The Denver Post - 10/24/2017

PASTE BOLD INTRO GRAPH HERE

Dear Amy: Do you think it is normal for a parent to be jealous of their partner's love for their (shared) child?

When my dad was alive, my mother would constantly get jealous of my relationship with him. I grew up a tomboy, and my father and I were very close. My mother would make comments that disgusted me, insinuating that our relationship was somehow in competition with their marriage.

Recently, I became aware that this isn't as unusual as I'd previously believed it to be. I hear and see comments from parents, jokingly or otherwise, stating they are jealous of the attention/affection their child gets from their partner. If things are truly unbalanced, I suppose I can understand it. But generally, I would think that a parent would love seeing their kid be adored by their partner.

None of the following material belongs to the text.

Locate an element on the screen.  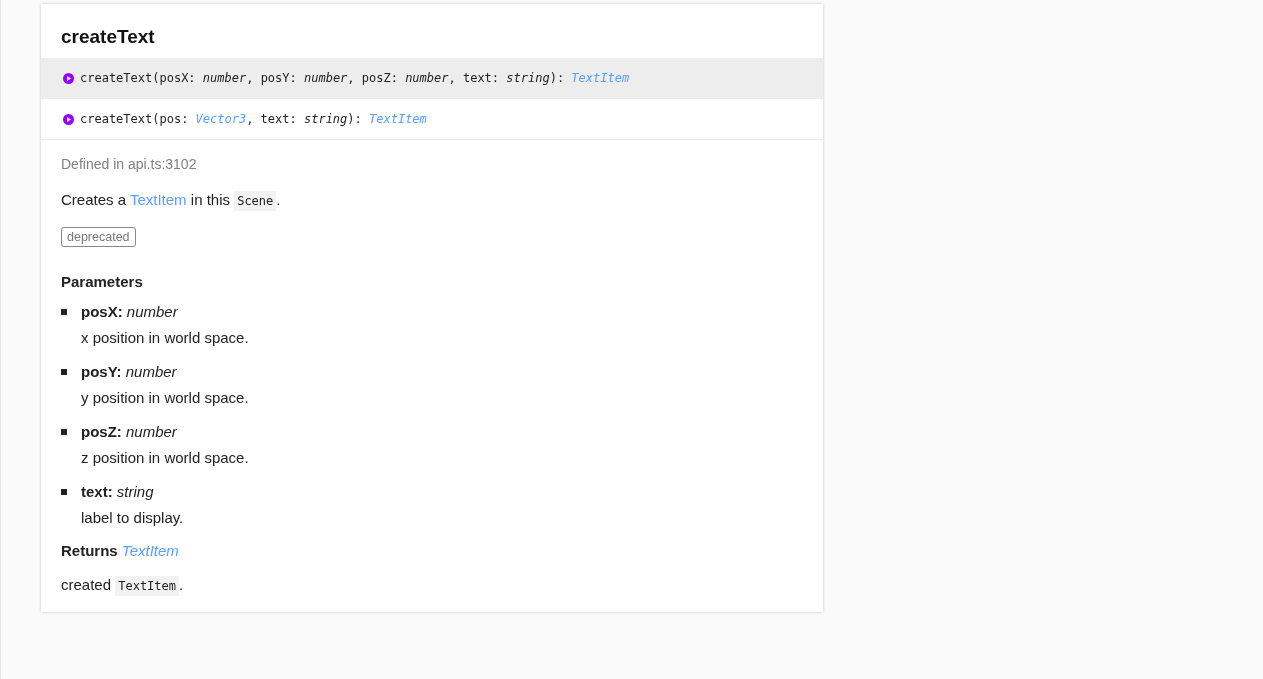
parameter-description: z position in world space. is located at coordinates (166, 458).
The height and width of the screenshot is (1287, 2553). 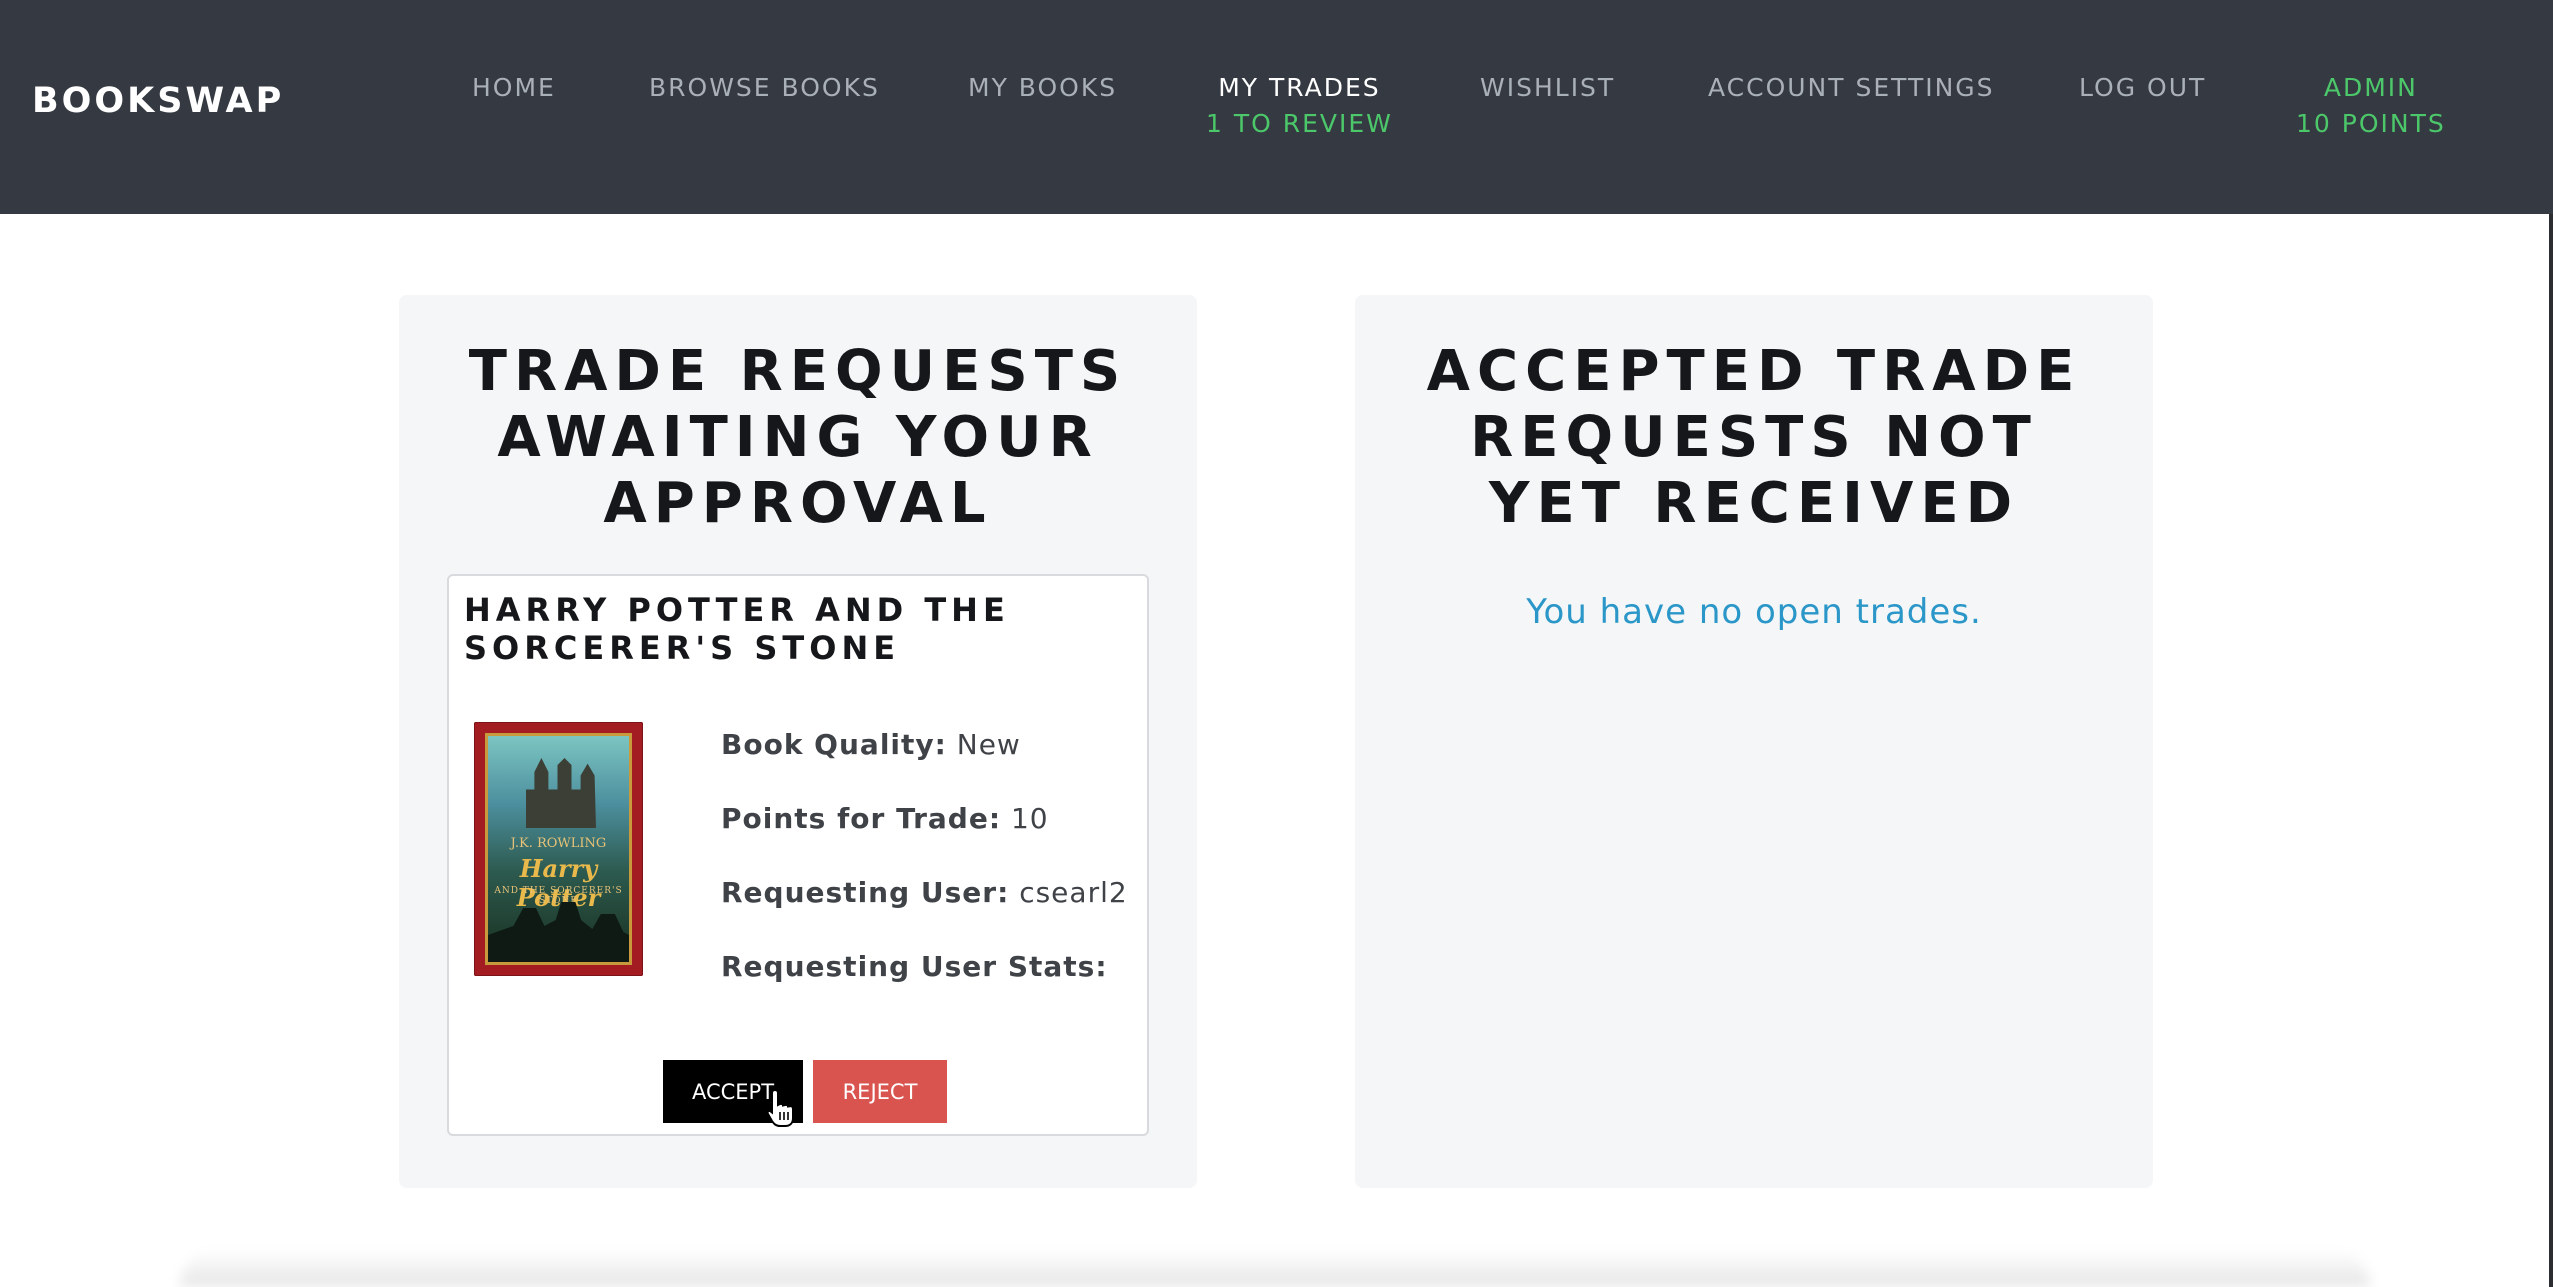 I want to click on nav-home: HOME, so click(x=514, y=88).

I can't help but feel that jealousy, of all emotions, is immature for anyone, let alone in this dynamic.

Can you offer some insight? -- Confused by Competition

Dear Confused: I have news for you: Adults can be immature, and while many parents rise to the maturing process and challenge of having children, for others, the strain of folding another relationship into the family system causes them to act out.

If you think of a marriage relationship as a straight line between two points, adding a third point creates a triangle, and in the geometry of human relationships, the triangle is the toughest shape to navigate.

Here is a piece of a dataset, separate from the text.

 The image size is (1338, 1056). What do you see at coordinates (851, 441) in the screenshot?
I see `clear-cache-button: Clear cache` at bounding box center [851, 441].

So, yes, I believe that jealousy between partners is quite common. I've seen marital jealousy expressed regarding babies, children, house pets, close friendships, and a person's career or hobbies. But, yes, mature and balanced people learn to not only tolerate, but celebrate this closeness.

Dear Amy: Until recently I was close friends with a co-worker, until she told me (an animal lover) that she had moved and had abandoned her cat. I've ceased speaking to her, despite her attempts to regain our friendship. Should I give her another chance? -- Unashamed Cat Owner

Dear Unashamed: I agree that this is an outrageous and upsetting thing to learn about someone. I can understand why this knowledge has interfered with your friendship.

However, in a loose analogy, you are doing something similar to what this friend has done. You are exiting without offering a reason, explanation or apology.

You have an opportunity to do some advocacy here, if you would be willing to communicate. You should tell this friend, "The reason I'm so chilly toward you is because I am frankly stunned that you would have abandoned an animal."

You don't mention if this person surrendered her cat to a shelter or left it by the side of the road (there is a difference). In my home county, our no-kill shelter will take in surrendered animals, no questions asked. And then lucky people (like me) can adopt them into good homes.

Explain your reasoning to this person, and then tell her so.

People who abandon animals (or people) need to understand that this affects other relationships. On a deep level, a friend would wonder: If it is so easy for you to abandon a family member, what's to prevent you from abandoning me?

Dear Amy: I read with amusement the question from "Too Close!" She thought that her husband and his sister sharing a bathroom mirror was inappropriate. I completely agree with your response, and I have a similar tale for you.

My daughter-in-law is an earthy person and I love her dearly, but one day while my son and I were sharing a bathroom mirror, she came into the room, hesitated a moment, then said, "You're both OK" -- and commenced to sit on the throne for a pee. It was definitely outside of my comfort zone! -- Aghast

Dear Aghast: To fracture a popular expression, this would definitely not be my "cup of pee." I've enjoyed the responses to this question. They really underscore how individual the response is to bathroom-sharing.